Faut-il encore  redire que dans de nombreux pays africains, Nicolas Sarkozy est à l'origine des troubles sanglants. Rappelons son incohérence face à Kadhafi, son ingérence en Côte d'Ivoire avec la Force Licorne pour soutenir un de ses amis (le président Ouattara s'est marié à une française à Neuilly-sur-Seine, sous la magistrature Sarkozy). Cette dame, Dominique Folloroux Nouvian, est évidemment une femme d'affaire (immobilier, cacao, etc...). Certains prétendent même qu'elle est une des meilleures cotisantes à l'UMP, et maintenant aux Républicains. Le résultat a été une guerre civile qui fait plus de 3000 victimes. Elle gère les affaires privées non seulement de Ouattara, mais aussi celles du gabonais Bongo. (Ci-contre, photo de deux frères réfugiés ivoiriens à Sasbachwalden, publiée par l'Est Républicain). Mais si des réfugiés ivoiriens en sont encore à ne pas rentrer au pays, c'est bien la preuve qu'on y est encore loin de la réconciliation nationale.

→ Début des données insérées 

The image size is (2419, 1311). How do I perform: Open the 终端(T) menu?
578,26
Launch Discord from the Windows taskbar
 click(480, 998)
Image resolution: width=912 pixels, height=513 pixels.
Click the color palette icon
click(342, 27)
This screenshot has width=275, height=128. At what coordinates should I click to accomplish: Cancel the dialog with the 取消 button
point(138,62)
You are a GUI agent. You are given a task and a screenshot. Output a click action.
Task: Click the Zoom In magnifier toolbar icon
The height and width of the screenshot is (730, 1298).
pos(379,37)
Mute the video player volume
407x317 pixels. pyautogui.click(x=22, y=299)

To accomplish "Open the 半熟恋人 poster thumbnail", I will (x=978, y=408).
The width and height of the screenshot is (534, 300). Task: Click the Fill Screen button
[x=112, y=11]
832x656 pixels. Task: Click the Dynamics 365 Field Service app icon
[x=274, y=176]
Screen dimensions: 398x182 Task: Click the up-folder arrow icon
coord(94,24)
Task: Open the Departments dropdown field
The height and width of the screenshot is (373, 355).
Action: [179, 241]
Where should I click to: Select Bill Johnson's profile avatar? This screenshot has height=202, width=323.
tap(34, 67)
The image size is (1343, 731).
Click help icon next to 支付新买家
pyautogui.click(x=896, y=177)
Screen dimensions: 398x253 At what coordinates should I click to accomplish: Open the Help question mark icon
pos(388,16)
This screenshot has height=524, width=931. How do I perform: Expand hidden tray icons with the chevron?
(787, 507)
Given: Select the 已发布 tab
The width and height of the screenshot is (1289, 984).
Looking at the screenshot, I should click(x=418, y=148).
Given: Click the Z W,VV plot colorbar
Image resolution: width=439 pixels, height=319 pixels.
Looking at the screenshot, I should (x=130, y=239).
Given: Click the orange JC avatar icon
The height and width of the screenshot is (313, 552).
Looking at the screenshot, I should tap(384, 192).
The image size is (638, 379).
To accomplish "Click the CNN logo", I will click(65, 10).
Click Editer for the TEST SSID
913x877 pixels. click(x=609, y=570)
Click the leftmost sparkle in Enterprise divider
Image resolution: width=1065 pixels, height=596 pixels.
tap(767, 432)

Le descendant d'une famille hongroise immigrée Nicolas Sarkozy de Nagy-Bocsa, fuyant le régime nazi, et son parti devraient se rappeler que le 4 novembre 1956, les chars russes sont entrés dans Budapest, faisant plus de 3000 morts. 200000 réfugiés, fuyant le régime soviétique, ont trouvé  l'asile dans nos régions en très peu de temps. Même dans notre vallée de Villé, on trouve encore aujourd'hui des patronymes d'origine hongroise.

Décidément, à défaut de contribuer, le maire de Sélestat aurait au moins pu avoir la décence de se taire.